FileToXML
Introduction:
This connector is used to transform a file. It is a connector allowing to transform a file of another format (CSV, PLAT, - EDIFACT...) to an XML file based using a file called « format ».
Icon:
The connector exists in the scenario panel:
Configuration:
- Configuration :
FILE_TO_XML is a transformation connector used to set up the connector, you should click on the blue button above the connector and fill in the properties displayed :
- Name : To give a name to the processing step (connector). It is very useful to give meaningful names .
- Format : The XML file allowing to transform the input or output file to XML format or vice versa. We have several existing standard formats (EDIFACT, X12..)
- FileName : To give a name to the output file of the current step. This step is very useful for the monitoring of the platform.
- Input & Output Charset : to precise the encoding for the files. The default encoding is UTF-8.
- Condition : This field allows you to add a condition to execute the processing step only if the condition is met.
- Add boundary OnError : It is checked only to add an additional treatment in the case of an error on the treatment step.
Le fichier Format:
The format file is mandatory for the connector to work. The iXPath file formats are described in XML and stored in the client environment's format directory.
The XML format represents the actual hierarchical structure of the temporary format file.
The XML output file will strictly use the tag names and structure defined in the format structure file.
In this chapter we will go through all the possible cases of the format file.
Format Edifact
Introduction:
The Edifact format allows the user to transform an edifact file to an xml file respecting the standard format. There are so many platforms that validate the structured files.

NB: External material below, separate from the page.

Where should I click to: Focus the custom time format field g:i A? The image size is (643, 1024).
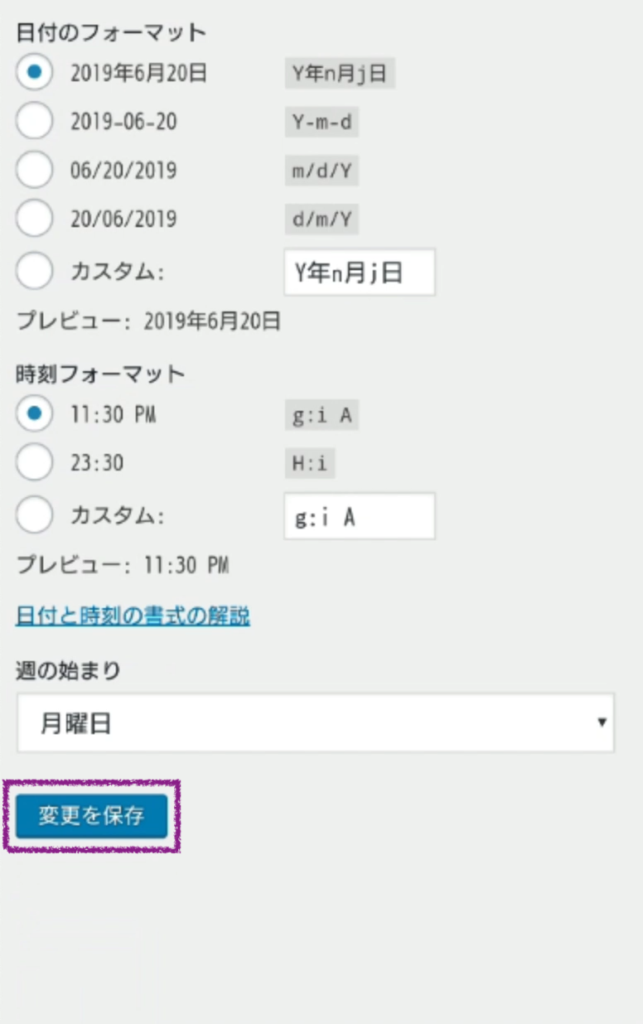pos(359,516)
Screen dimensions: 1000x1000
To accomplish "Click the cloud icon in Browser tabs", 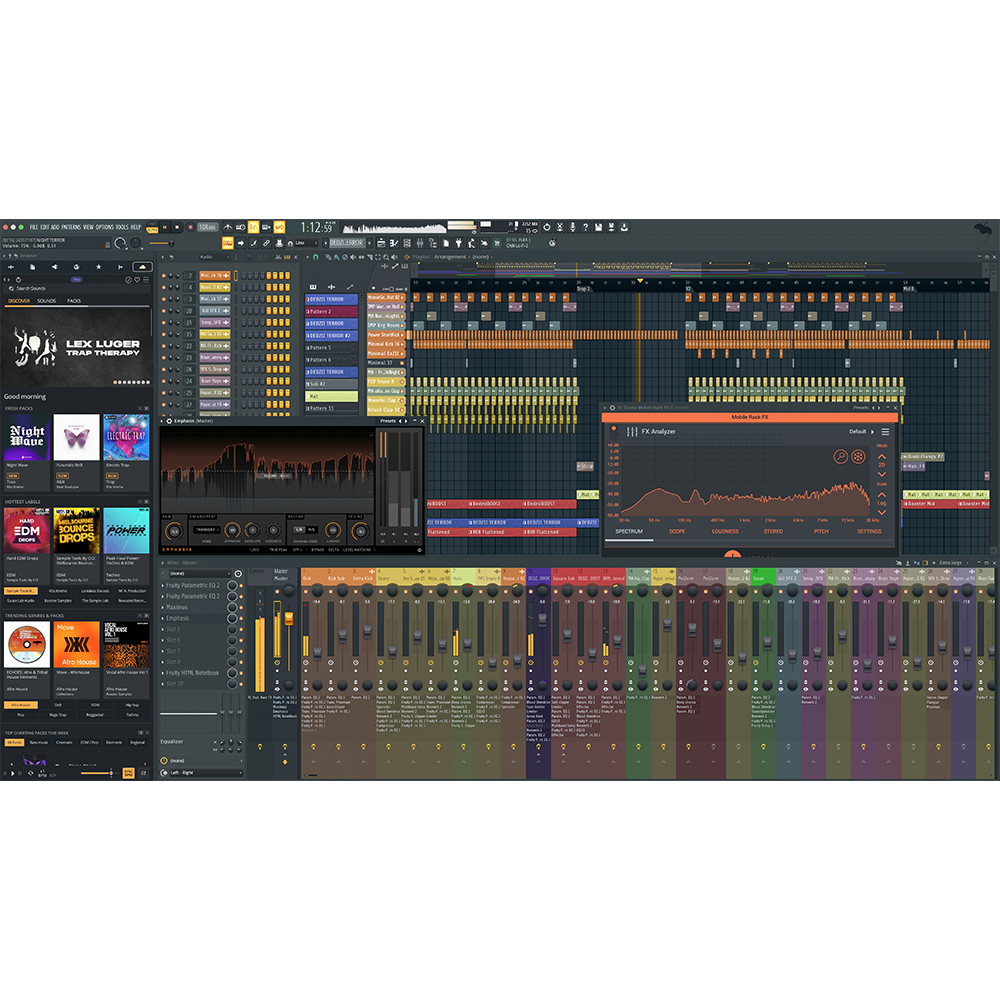I will pyautogui.click(x=142, y=267).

XML documents must contain one root element that is the parent of all other elements. This element should exist once in all the document. In general it is a node called "ixDOC".
Elements of the file format:
Any group of information (even those that are not delimited by characters, a line break or other) must be represented in the document (e.g. groups of EDIFACT segments, Messages, etc.).
Attributes are considered one of the important elements in the format xml file. They tell the translation processor what actions to take when reading the document. They should be defined globally in the root element or individually on each tag.
All the attributes defined in the root tag will be automatically carried over to all the tags in the format. These are therefore the default attributes. An undefined attribute will take the default value defined in the document.
Each attribute should be indicated only if it is really useful. Some attributes can slow down the processing.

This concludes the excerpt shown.